Previous research demonstrated the potential utility of DTI in qualifying and quantifying neuropathology in TBI, in which diffuse axonal injury is common. In chronic moderate to severe TBI, reduced FA has been reported, even in the absence of observable lesions in standard structural MRI. Although the specifics are still not well understood, FA is believed to reflect the underlying changes in the white matter including the degree of myelination, axonal density and/or integrity.
DTI has been widely used in studies conducted with the purpose of better understanding the pathogenesis of MS, its natural course, and the nature and location of WM abnormalities, as well as the correlation between MS lesions and the clinical outcome measures.

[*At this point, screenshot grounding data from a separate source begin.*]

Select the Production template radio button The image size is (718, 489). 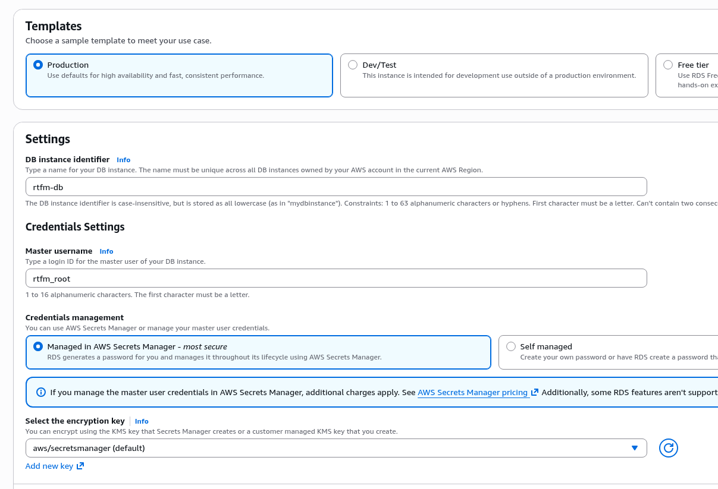[38, 65]
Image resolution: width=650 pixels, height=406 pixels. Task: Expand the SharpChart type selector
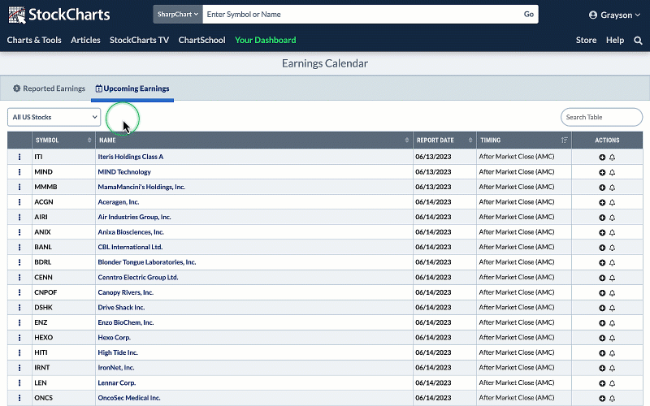coord(178,14)
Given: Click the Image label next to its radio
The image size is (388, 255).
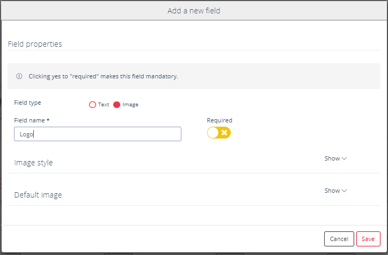Looking at the screenshot, I should click(x=130, y=105).
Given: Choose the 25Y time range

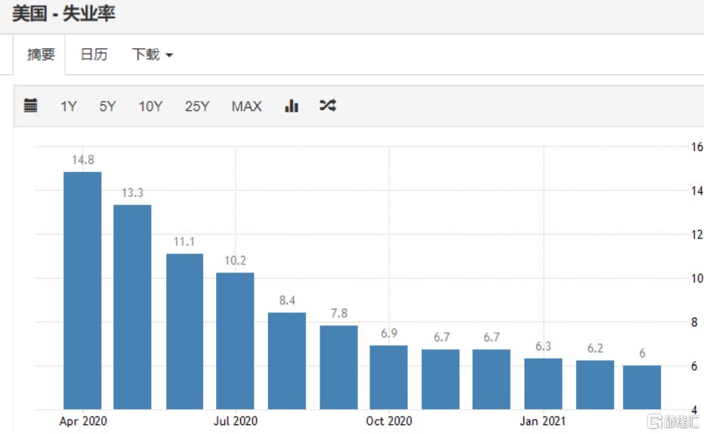Looking at the screenshot, I should pyautogui.click(x=197, y=106).
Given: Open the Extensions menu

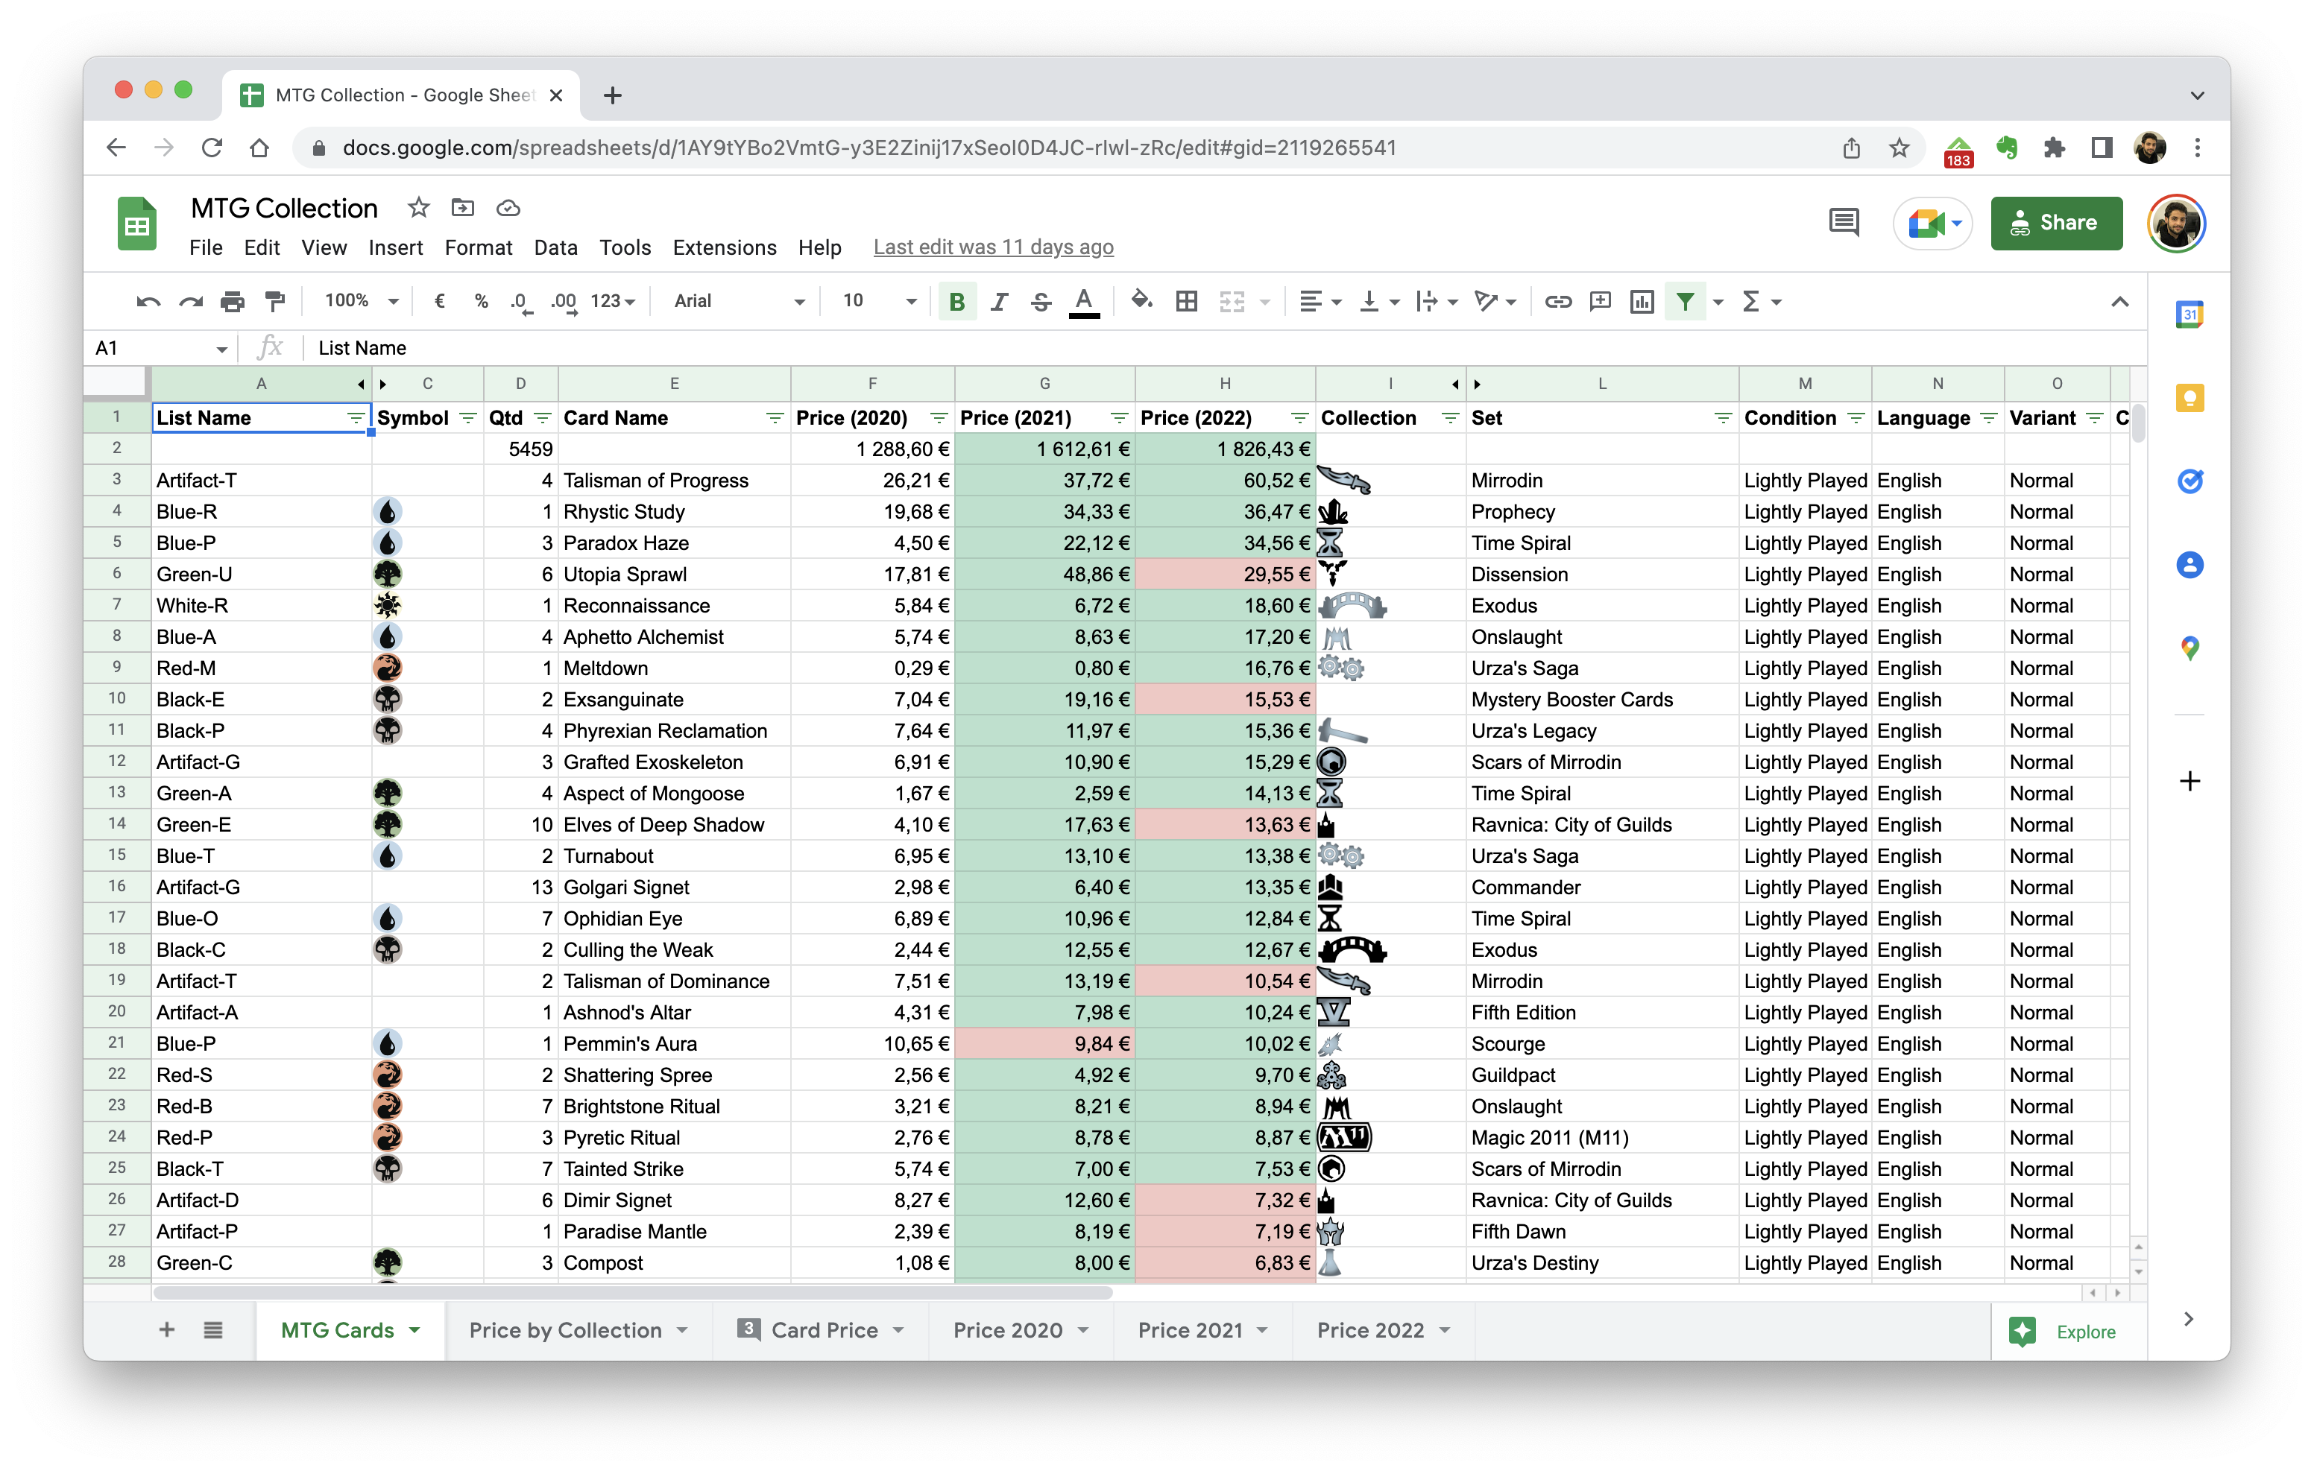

In general, MS patients present an increased amount of water diffusion and a decreased anisotropy of diffusion direction in the region of the lesions, in the surrounding lesion tissue, and in the remote normal-appearing white matter (NAWM) and normal-appearing grey matter (NAGM). These changes have been found to be particularly high in patients presenting a more severe course of the disease, such as secondary progressive MS (SPMS), than in less severe courses, such as early-onset MS and relapsing remitting MS (RRMS) patients.
Recent studies applying DTI to patients with chronic epilepsy and hippocampal sclerosis have demonstrated increased diffusivity and reduced anisotropy in sclerotic hippocampi suggesting loss of structural organization and expansion of the extra-cellular space. DTI also revealed higher diffusivity and lower anisotropy in the zones of MCD (malformations of cortical development) and in surrounding brain that appeared normal on conventional MRI and may prove valuable for identifying epileptogenic foci as well as more optimally defining the extent of the lesion for surgical resection.
Anisotropy is lower in the genu and splenium in patients with presumed AD than in sex- and age-matched controls, probably due to axonal loss or demyelination in these areas. There is also presumed axonal degeneration in the cognitive tracts when compared with tracts associated with motor function.
DTI helps in viewing areas of statistically significant decreased anisotropy in patients with schizophrenia widely distributed in frontal and centrum semi-ovale white matter, the corpus callosum, and the anterior internal capsule.
Patients with obsessive compulsive disorders demonstrated significantly lower FA bilaterally in the anterior cingulate gyrus white matter, in the parietal region (supra-marginal gyri), right posterior cingulate gyrus, and left occipital lobe.
DTI has been found to be superior to conventional MRI in differentiating dys-myelinating disorders such as Pelizaeus-Merzbacher disease from de-myelinating disorders, such as Krabbe’s disease and Alexander’s disease. Diffusional anisotropy is present in dys-myelinated lesions but is lost in demyelinated lesions.